Par un jugement n° 2103658 du 19 octobre 2023, le tribunal administratif de Melun a rejeté sa demande.
Procédure devant la cour :
Par une requête, enregistrée le 18 décembre 2023, la SCI Bonheur, représentée par Me Chabane et Me Michaud, demande à la cour :
1°) d'annuler ce jugement du 19 octobre 2023 ;
2°) de prononcer la décharge, en droits et pénalités, des impositions supplémentaires mises à sa charge au titre des exercices clos en 2014 et 2015 ;
3°) de mettre à la charge de l'Etat une somme de 5 000 euros au titre de l'article L. 761-1 du code de justice administrative.
Elle soutient que :
- la méthode de reconstitution de son bénéfice est radicalement viciée dans son principe dès lors que le service s'est appuyé sur les règles de la comptabilité d'encaissement, alors qu'elle relevait d'une comptabilité d'engagement ;
- la méthode de détermination des charges consistant à retenir seulement celles qui ont été justifiées par des factures est erronée dès lors que le service aurait dû retenir un montant de charges correspondant à la réalité de son activité économique ;
- c'est à tort que le service n'a pas admis la totalité de la taxe sur la valeur ajoutée déductible ;
- la taxe sur la valeur ajoutée déductible aurait dû être calculée en appliquant un ratio de 92 % par rapport à la taxe sur la valeur ajoutée collectée.
Par un mémoire en défense, enregistré le 30 juillet 2024, le ministre de l'économie, des finances et de la souveraineté industrielle et numérique conclut au rejet de la requête.
Il soutient que les moyens soulevés par la société requérante ne sont pas fondés.
Par une ordonnance du 2 septembre 2014, la clôture de l'instruction a été fixée au 24 septembre 2024 à 12 heures.

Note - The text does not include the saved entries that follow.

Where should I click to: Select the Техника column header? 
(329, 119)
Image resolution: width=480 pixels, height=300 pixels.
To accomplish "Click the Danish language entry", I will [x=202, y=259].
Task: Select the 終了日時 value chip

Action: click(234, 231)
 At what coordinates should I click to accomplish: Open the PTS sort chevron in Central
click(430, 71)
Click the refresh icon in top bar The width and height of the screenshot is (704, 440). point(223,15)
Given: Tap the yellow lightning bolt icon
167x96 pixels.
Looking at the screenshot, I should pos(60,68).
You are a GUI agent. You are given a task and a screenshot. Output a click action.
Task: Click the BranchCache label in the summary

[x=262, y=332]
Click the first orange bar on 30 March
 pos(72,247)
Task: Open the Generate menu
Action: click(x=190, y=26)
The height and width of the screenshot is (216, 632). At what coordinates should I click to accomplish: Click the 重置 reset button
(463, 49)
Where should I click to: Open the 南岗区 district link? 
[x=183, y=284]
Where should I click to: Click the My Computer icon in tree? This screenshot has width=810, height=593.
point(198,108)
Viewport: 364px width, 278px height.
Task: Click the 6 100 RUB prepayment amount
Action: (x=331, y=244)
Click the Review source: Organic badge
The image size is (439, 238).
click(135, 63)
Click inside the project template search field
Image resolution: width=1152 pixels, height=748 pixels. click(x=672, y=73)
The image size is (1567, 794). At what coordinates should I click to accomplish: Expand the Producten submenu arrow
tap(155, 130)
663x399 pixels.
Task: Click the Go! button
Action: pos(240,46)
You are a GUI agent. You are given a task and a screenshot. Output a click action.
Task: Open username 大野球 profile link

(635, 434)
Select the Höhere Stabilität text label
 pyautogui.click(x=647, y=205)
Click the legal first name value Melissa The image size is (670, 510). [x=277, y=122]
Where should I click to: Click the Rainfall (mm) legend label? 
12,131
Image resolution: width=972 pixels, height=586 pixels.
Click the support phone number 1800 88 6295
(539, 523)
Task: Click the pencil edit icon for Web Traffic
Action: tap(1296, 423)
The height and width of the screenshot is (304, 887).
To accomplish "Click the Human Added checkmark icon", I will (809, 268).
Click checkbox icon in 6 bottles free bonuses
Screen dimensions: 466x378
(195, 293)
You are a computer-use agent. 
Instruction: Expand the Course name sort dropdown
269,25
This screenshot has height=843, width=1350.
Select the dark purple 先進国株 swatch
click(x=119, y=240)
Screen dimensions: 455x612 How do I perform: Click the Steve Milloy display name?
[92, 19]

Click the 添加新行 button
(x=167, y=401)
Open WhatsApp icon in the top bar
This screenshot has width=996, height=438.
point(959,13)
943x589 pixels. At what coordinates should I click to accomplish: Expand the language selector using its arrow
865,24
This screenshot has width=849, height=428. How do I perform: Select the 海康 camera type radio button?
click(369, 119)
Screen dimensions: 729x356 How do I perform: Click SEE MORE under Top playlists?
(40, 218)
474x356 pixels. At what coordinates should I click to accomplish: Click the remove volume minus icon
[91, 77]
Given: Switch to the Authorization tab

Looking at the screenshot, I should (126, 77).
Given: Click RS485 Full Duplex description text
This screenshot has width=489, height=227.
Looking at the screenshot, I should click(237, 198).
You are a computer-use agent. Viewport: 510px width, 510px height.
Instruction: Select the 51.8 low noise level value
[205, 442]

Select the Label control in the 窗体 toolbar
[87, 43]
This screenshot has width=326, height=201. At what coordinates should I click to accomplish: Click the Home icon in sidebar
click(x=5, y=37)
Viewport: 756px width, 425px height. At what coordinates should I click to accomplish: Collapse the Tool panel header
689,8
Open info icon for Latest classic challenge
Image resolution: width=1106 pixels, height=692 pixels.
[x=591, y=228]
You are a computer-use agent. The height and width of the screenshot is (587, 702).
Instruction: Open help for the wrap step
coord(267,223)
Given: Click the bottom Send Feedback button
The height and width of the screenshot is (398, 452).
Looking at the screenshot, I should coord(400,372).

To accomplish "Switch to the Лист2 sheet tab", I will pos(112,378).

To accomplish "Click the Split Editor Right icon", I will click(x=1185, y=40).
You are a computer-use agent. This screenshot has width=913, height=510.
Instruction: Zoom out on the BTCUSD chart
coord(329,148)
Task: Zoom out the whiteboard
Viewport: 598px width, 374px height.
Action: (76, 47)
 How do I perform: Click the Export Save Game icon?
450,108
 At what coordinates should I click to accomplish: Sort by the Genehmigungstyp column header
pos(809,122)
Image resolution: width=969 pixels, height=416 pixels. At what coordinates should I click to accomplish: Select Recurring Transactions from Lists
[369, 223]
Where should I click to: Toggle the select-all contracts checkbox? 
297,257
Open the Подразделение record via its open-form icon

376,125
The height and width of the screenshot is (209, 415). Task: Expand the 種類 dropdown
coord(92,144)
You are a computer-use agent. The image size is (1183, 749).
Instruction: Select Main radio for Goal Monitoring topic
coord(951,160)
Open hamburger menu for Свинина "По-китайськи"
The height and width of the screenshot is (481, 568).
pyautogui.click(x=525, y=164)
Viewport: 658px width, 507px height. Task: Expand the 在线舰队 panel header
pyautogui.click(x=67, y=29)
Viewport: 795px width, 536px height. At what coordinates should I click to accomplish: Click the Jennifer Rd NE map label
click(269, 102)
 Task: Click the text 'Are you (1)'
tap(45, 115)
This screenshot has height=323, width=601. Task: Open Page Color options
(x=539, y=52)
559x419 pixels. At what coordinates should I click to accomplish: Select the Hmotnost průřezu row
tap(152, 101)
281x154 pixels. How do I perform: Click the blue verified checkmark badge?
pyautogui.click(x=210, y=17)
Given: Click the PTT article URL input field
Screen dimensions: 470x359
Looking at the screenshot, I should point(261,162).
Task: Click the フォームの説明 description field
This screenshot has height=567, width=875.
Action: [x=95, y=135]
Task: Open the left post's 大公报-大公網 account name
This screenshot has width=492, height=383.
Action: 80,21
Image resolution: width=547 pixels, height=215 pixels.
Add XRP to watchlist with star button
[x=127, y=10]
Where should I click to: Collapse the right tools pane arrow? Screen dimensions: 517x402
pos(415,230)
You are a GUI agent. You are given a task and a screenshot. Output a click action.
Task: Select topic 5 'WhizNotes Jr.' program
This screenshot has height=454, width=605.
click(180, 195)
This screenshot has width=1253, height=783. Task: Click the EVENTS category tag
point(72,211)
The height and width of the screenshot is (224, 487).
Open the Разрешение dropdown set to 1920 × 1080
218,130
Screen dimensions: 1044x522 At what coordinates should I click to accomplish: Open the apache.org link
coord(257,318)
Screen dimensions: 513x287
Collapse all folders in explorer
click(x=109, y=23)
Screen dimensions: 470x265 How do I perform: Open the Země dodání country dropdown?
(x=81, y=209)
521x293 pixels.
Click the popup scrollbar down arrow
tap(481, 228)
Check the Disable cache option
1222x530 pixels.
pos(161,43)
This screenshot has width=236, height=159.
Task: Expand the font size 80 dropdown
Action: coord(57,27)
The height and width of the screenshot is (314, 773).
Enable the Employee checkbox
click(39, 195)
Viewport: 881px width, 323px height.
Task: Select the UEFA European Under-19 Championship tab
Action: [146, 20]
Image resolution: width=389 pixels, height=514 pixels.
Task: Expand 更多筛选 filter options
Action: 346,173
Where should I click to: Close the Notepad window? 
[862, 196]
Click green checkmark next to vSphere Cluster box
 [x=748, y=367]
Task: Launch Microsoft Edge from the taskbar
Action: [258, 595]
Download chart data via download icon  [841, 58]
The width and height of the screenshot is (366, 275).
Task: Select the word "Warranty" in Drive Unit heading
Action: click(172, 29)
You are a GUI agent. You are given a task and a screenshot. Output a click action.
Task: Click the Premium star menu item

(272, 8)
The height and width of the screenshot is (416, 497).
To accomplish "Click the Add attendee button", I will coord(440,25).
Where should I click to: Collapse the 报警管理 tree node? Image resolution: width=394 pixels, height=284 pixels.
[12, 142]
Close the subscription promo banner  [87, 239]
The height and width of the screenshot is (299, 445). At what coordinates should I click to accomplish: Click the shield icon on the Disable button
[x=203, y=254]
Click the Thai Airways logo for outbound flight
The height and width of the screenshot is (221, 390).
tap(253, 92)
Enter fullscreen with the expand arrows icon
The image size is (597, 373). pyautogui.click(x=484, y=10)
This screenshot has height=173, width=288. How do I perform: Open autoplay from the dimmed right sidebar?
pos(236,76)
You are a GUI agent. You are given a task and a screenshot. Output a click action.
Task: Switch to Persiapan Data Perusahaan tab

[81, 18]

Les parties ont été informées, en application des dispositions de l'article R. 611-7 du code de justice administrative, de ce que l'arrêt était susceptible d'être fondé sur un moyen relevé d'office, tiré de ce que la SCI Bonheur ne peut être assujettie à l'impôt sur les sociétés dès lors qu'elle entre, à raison de son objet et de la nature des activités qu'elle exerce depuis la modification de ses statuts le 4 février 2012 jusqu'au terme de la période vérifiée, dans le champ d'application des dispositions du I de l'article 239 ter du code général des impôts.
La SCI Bonheur, représentée par Me Chabane et Me Michaud, et le ministre de l'économie, des finances et de la souveraineté industrielle et numérique ont répondu au moyen d'ordre public par des mémoires, enregistrés respectivement les 15 avril 2025 et 17 avril 2025, qui ont été communiqués.
Vu les autres pièces du dossier.
Vu :
- la directive 2006/112/CE du Conseil du 28 novembre 2006 ;
- le code général des impôts et le livre des procédures fiscales ;
- l'arrêt C-664/16 de la Cour de justice de l'Union européenne du 21 novembre 2018 ;
- le code de justice administrative.
Les parties ont été régulièrement averties du jour de l'audience.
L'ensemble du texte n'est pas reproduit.